There are different levels of EMT training programs, from basic to intermediate, to more complex procedures as a paramedic. The program length depends on the level of training.

EMT-Basic training will usually take anywhere from 120 to 150 hours to complete. That translates roughly to a few months, depending on the pace of the school and the student’s ability to complete the courses. Intermediate programs covering more in-depth subjects and training take longer. Paramedics, however, are highly advanced emergency medical care providers, building upon their EMT education.

EMT-Basic training involves in-class theory with a strong focus on teaching students about the human body, understanding vital signs, and the relevance of patient history. Training also covers:

  • Learning procedures for bloodborne pathogens
  • A basic or refresher CPR course
  • How to use ventilation and oxygen therapy
  • Patient situational control.

For intermediate EMT training, expect to cover advanced airway devices, ventilatory management, intravenous therapy, and patient resuscitation. Paramedic programs normally require an associate’s degree, with training covering EKG interpretation, medication administration, and endotracheal intubations.

Typically, schools require additional hours solely focusing on lab work. This is followed by hands-on, on-the-job hospital and ambulance experience.

Step 3: Earning Your EMT Certification

Most states require EMT candidates to be certified by the National Registered Emergency Medical Technician (NREMT) before applying for a state license.
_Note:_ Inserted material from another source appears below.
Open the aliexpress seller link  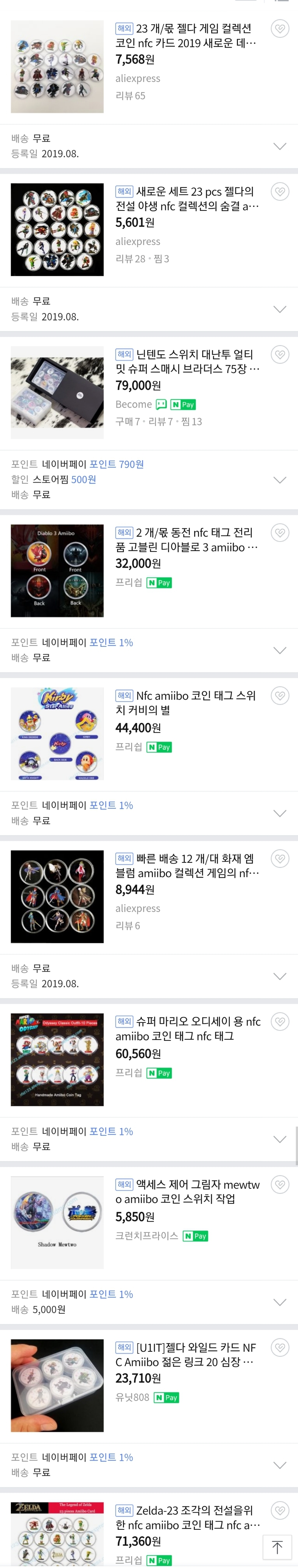pyautogui.click(x=138, y=78)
This involves passing a test of approximately 70-120 multiple choice questions across subjects such as medical, obstetrics, gynecology, cardiology, resuscitation, airway, respiration, ventilation, trauma, and EMS operations.
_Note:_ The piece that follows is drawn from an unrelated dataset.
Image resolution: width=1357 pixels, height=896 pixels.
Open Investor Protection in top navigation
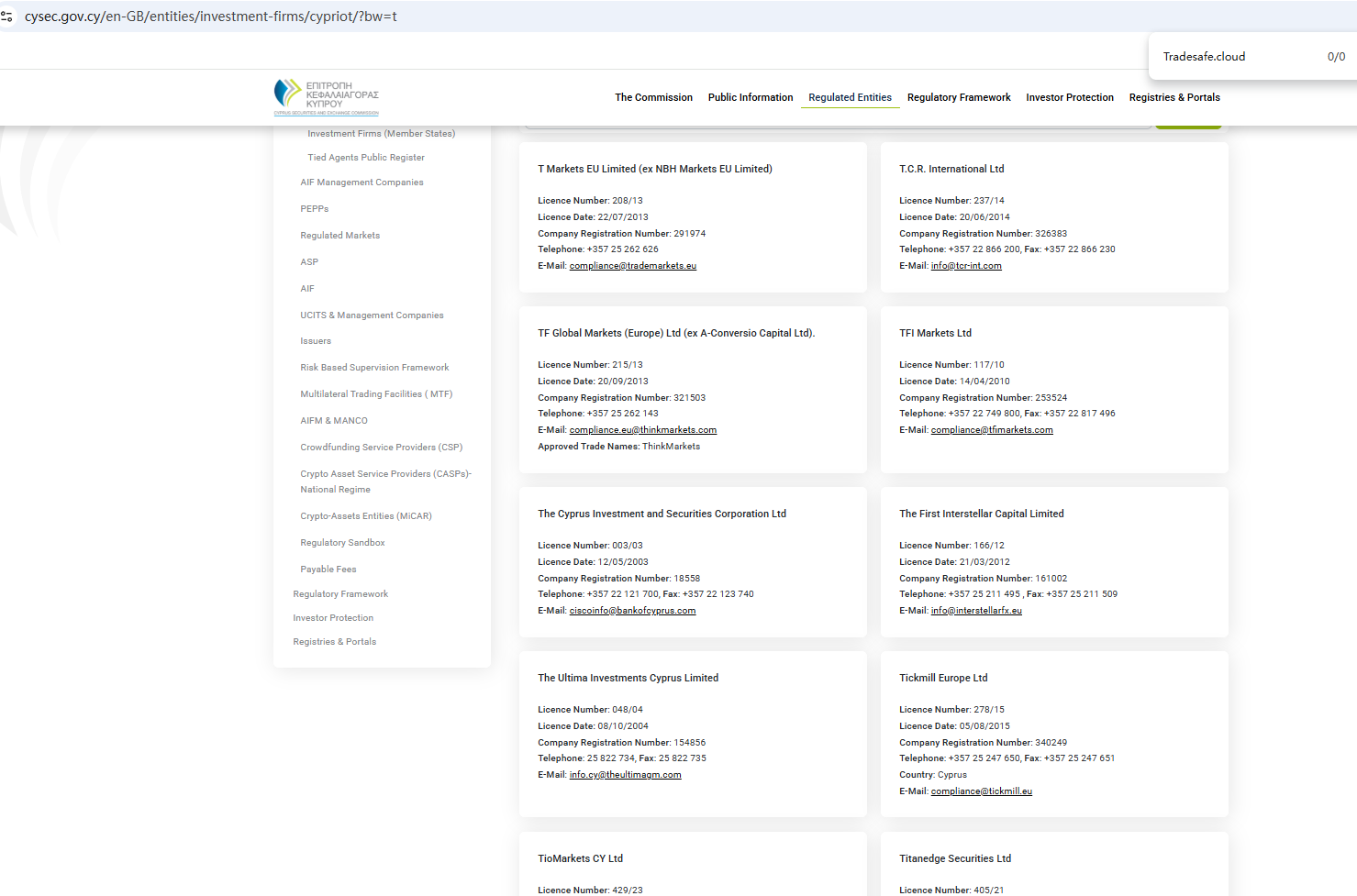(x=1069, y=97)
A psychomotor exam is designed to evaluate your ability to think and act on your feet and usually covers patient assessment, spinal immobilization, bleeding control, and cardiac arrest management, usually via simulated scenarios.

Step 4: Getting Licensed By Your State

After earning your EMT certificate, your final step to be able to work as an EMT is obtaining your state license. All states require EMTs to be licensed. Licensing requirements vary from state to state and sometimes require prospective EMT graduates to pass a state-specific exam. Most states require EMT certification before applying for the EMT license.

EMTs are also required to be recertified every two to three years. To better understand state to state requirements, check with your local EMS agency.

From familiarizing yourself with basic EMT requirements and training programs, to earning an EMT certification and becoming licensed, the road to becoming an EMT is a rewarding one that leads to a big impact on saving lives.